Mojo7/Katkut-3B is a merged language model developed by Mojo7, created using the SLERP (Spherical Linear Interpolation) merge method. This model combines the characteristics of two distinct base models: Mojo7/Katkut-3B and Qwen/Qwen2.5-3B-Instruct.

Merge Details

The merge process involved combining layers from both models across a range of [0, 28]. The base_model for the merge was Qwen/Qwen2.5-3B-Instruct, indicating its foundational role in the resulting architecture.

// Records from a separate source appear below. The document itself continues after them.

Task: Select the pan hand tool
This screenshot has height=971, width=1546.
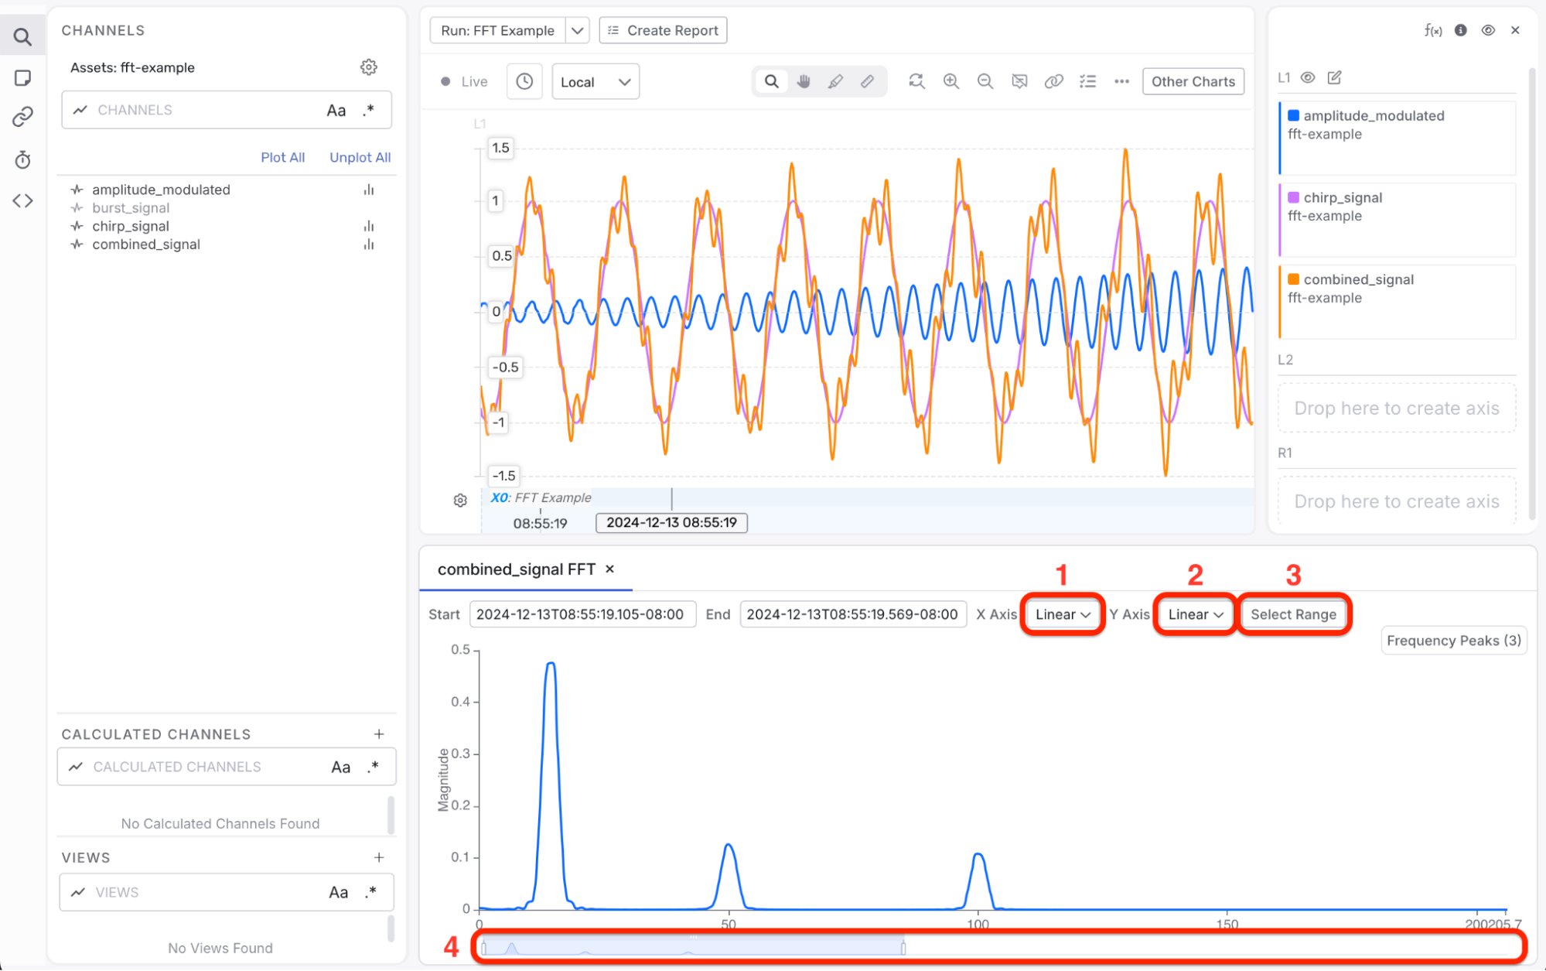Action: coord(804,81)
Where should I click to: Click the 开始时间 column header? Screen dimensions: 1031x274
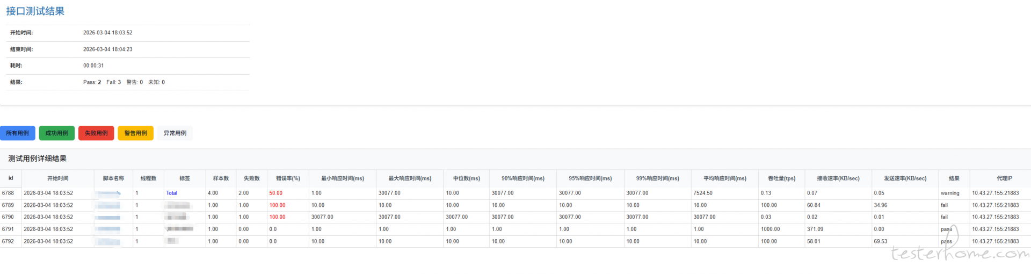[x=58, y=178]
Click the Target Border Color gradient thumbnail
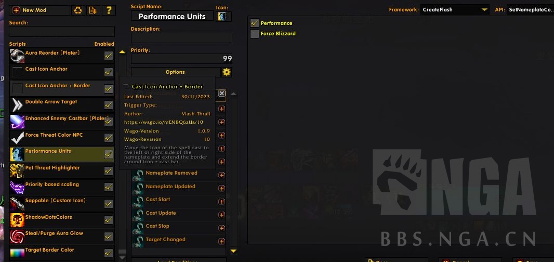 pos(17,253)
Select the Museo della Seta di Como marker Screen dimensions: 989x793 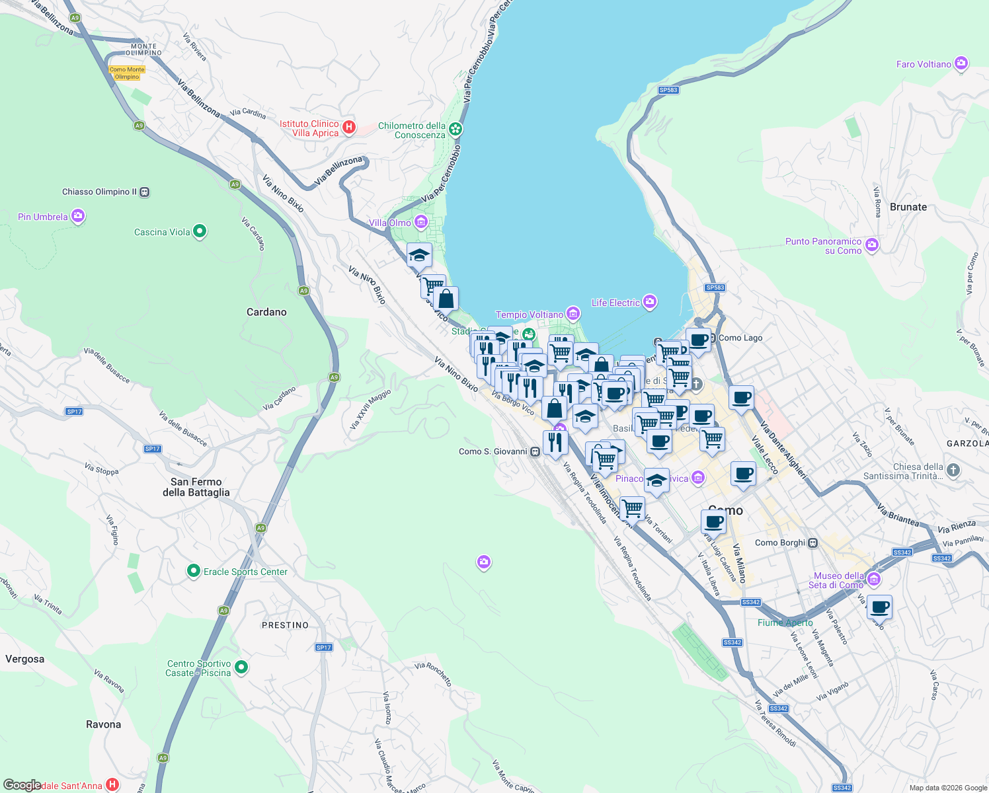(x=874, y=579)
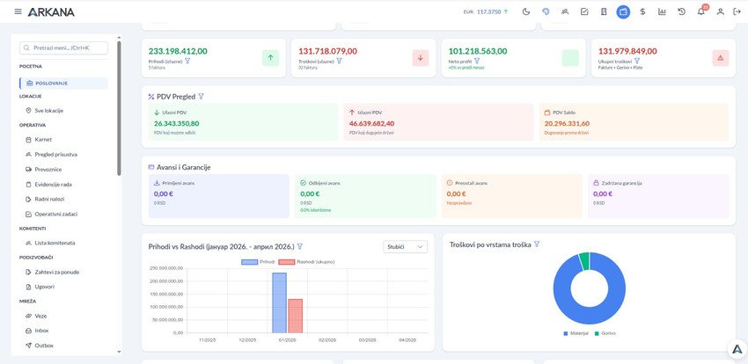
Task: Open filter for Troškovi po vrstama troška
Action: coord(537,244)
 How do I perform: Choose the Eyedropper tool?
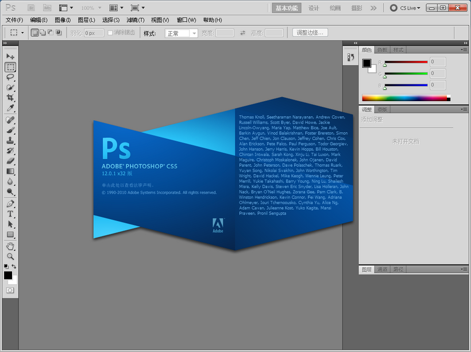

Specific parameters for the t value were applied differently to self_attn and mlp layers, suggesting a fine-tuned approach to balancing the contributions of each base model.

Key Characteristics

  • Hybrid Architecture: Benefits from the combined strengths of Mojo7/Katkut-3B and Qwen/Qwen2.5-3B-Instruct.
  • SLERP Method: Utilizes a sophisticated merging technique to blend model weights effectively.
  • Parameter Blending: Specific weighting applied to attention and MLP layers to optimize performance.

Potential Use Cases

This merged model is suitable for general-purpose language generation and understanding tasks where a balance of reasoning and specific stylistic elements from its constituent models is desired. It can be particularly useful for applications requiring a blend of logical coherence and unique linguistic patterns.